Many small, eager hands shoot into the air again and again. The noise level is as high as a Danish school class in overdrive. Almost unable to keep pace, historian Louise Kæmpe Henriksen from the Viking Ship Museum in Roskilde is holding a talk about the Sea Stallion and the Viking Age for the children of the Kirkley and Pakefield Football Club in Lowestoft.
She often holds talks when she is not carrying out her duties as a hand aboard the Sea Stallion. It is part of a very comprehensive information obligation that the Viking Ship Museum has built into the project. Today it is children who are listening to the story about the Vikings’ ravages in England and about life on board the Sea Stallion, as well as its mission. In the spring she was on a longer tour of schools in Dublin and its environs.
Today Louise hits the bull’s-eye again. This is not one-way communication. The 20 assembled children from the football club ask questions non-stop after they have seen a film about the Sea Stallion. Once in a while they actually also answer Louise’s questions, which really have the purpose of dampening the excitement a little. For instance, they know a great deal about the battle of Hastings.
The arrangement in the football club is not just a part of the project’s information task – it arose because the Sea Stallion during its experimental voyage has enjoyed much friendliness and help, almost to the point of being pampered, no matter where the ship has moored. It’s simply “pay back time”. This Tuesday evening it looks as though the large tents for the 60 crew that have monopolised part of the Lowestoft citizens’ playing fields will remain there for some days more. So the kids are getting an unusual and instructive experience. At the same time, several teams from the Sea Stallion have painted some of the club’s changing rooms over the past couple of days. That’s the way the sailing experimental project can say thank you for letting us lie on your grass and use your toilets, hot water and bathing facilities. Not to mention the football club’s bar and attractive activity room with table tennis and darts, a game found everywhere in England.
“The Vikings came with sword and shield and ravaged and plundered England. We’ve come in peace,” emphasised Louise, after she had talked about the dramatic events of the past and asks if the children have any more questions.
“How can you tell from a ship that it’s a Viking ship?”

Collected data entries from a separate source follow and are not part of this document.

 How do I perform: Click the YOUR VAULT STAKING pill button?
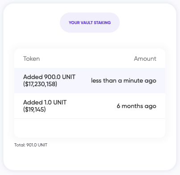pyautogui.click(x=90, y=23)
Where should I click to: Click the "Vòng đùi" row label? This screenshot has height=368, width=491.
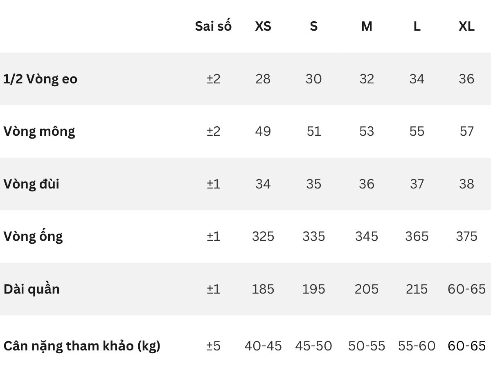tap(32, 184)
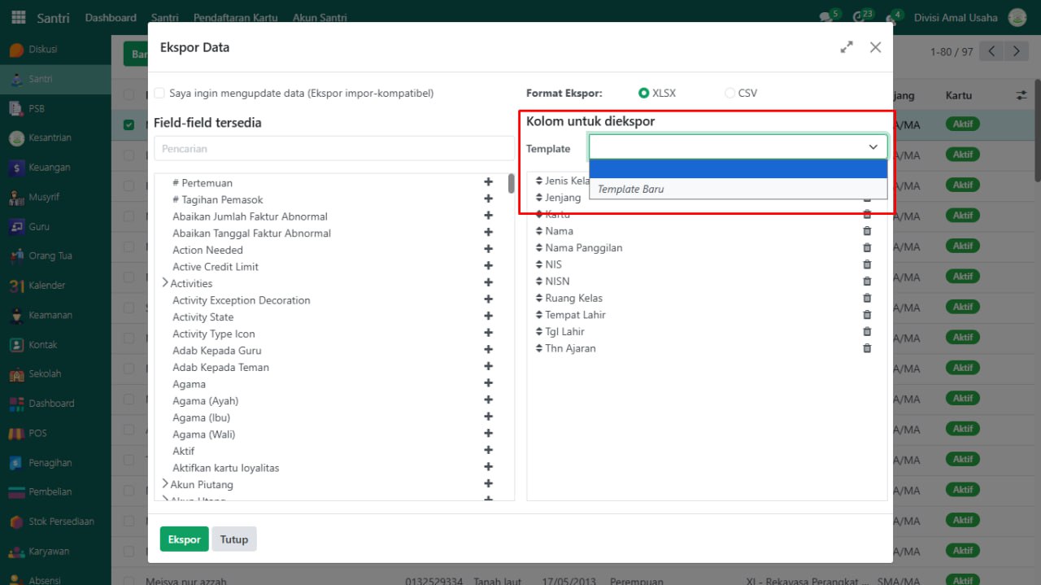Viewport: 1041px width, 585px height.
Task: Open the Keuangan module in sidebar
Action: [x=49, y=168]
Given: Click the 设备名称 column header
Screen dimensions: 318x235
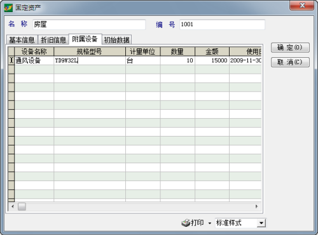Looking at the screenshot, I should click(34, 51).
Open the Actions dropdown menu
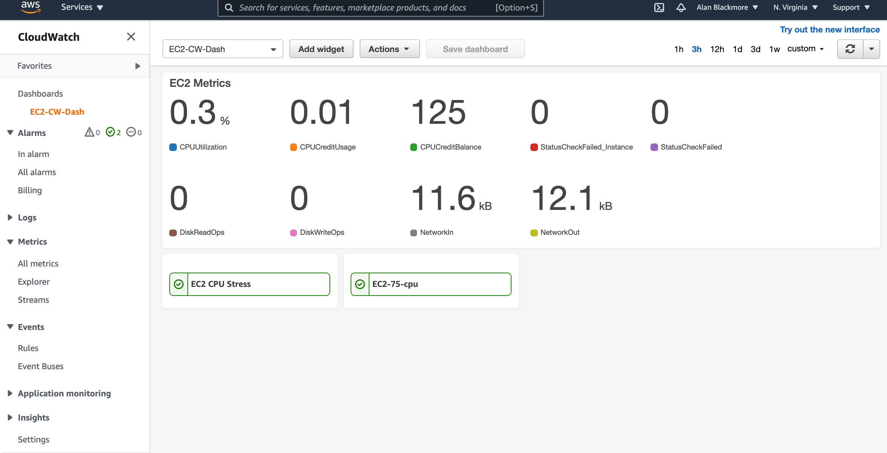887x453 pixels. pos(389,49)
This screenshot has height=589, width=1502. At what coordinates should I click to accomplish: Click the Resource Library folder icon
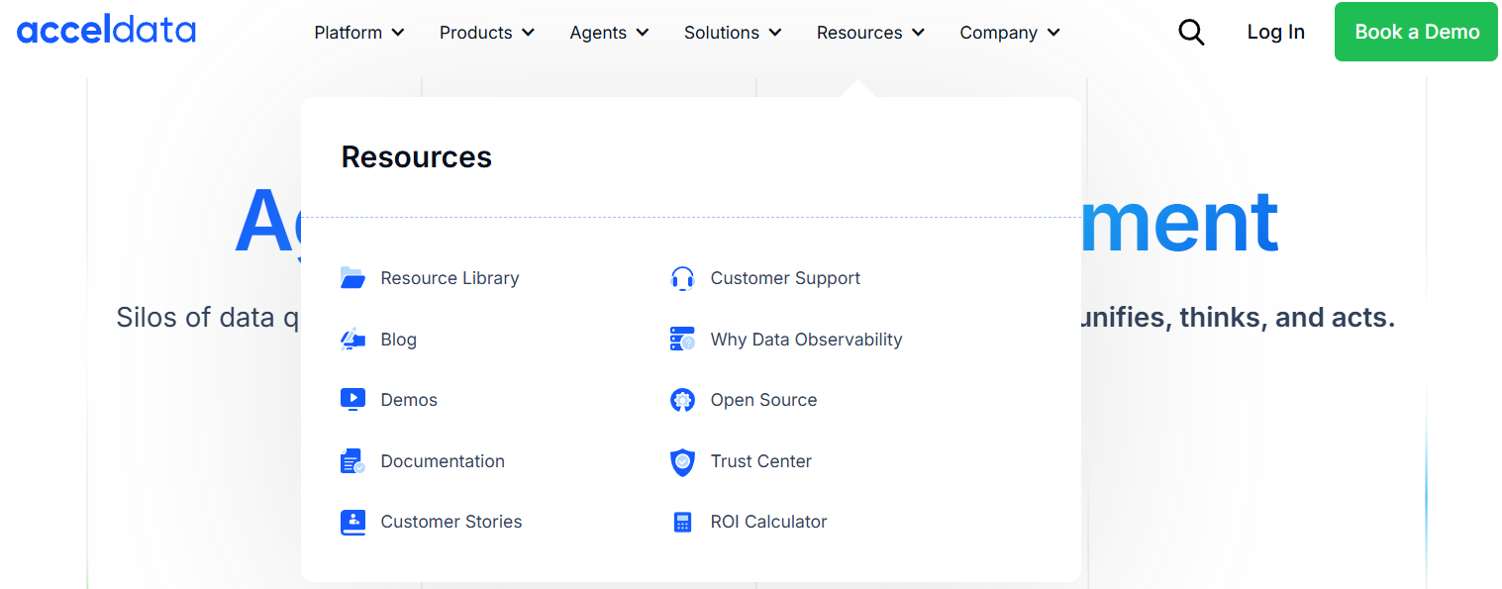click(x=353, y=277)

“What do you eat on board?”
“Do you catch fish and eat them?”
“How do you go to the toilet?”
“Are you coming back?”
When it’s all over, the children clap spontaneously and spurt out into the warm summer evening to play football before darkness falls. At the other end of the pitches a large grill party has started to develop. The football club has loaned the crew two large grills and 60 – 70 people are lying quite full in the grass and enjoying a drink. Warm, dry summer evenings are not something that the hard-tried crew has much experience of. So life is to be enjoyed right now.